> **Written problem**
Set down the items from the line containing "This screenshot has width=1320, height=820." through the line containing "click(x=258, y=43)", reproducing each line without any change.

> **Records**
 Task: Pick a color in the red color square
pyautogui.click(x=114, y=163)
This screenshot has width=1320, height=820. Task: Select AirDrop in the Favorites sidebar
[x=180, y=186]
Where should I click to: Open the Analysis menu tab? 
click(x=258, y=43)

==

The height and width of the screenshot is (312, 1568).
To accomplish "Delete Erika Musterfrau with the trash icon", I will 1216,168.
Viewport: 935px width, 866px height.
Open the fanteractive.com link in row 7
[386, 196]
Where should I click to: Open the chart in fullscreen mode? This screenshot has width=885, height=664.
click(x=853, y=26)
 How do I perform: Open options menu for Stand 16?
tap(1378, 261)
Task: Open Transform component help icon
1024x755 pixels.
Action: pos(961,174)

> **Task solution**
This screenshot has width=1320, height=820. Task: Select AirDrop in the Favorites sidebar
[x=180, y=186]
Where should I click to: Open the Analysis menu tab? 
click(x=258, y=43)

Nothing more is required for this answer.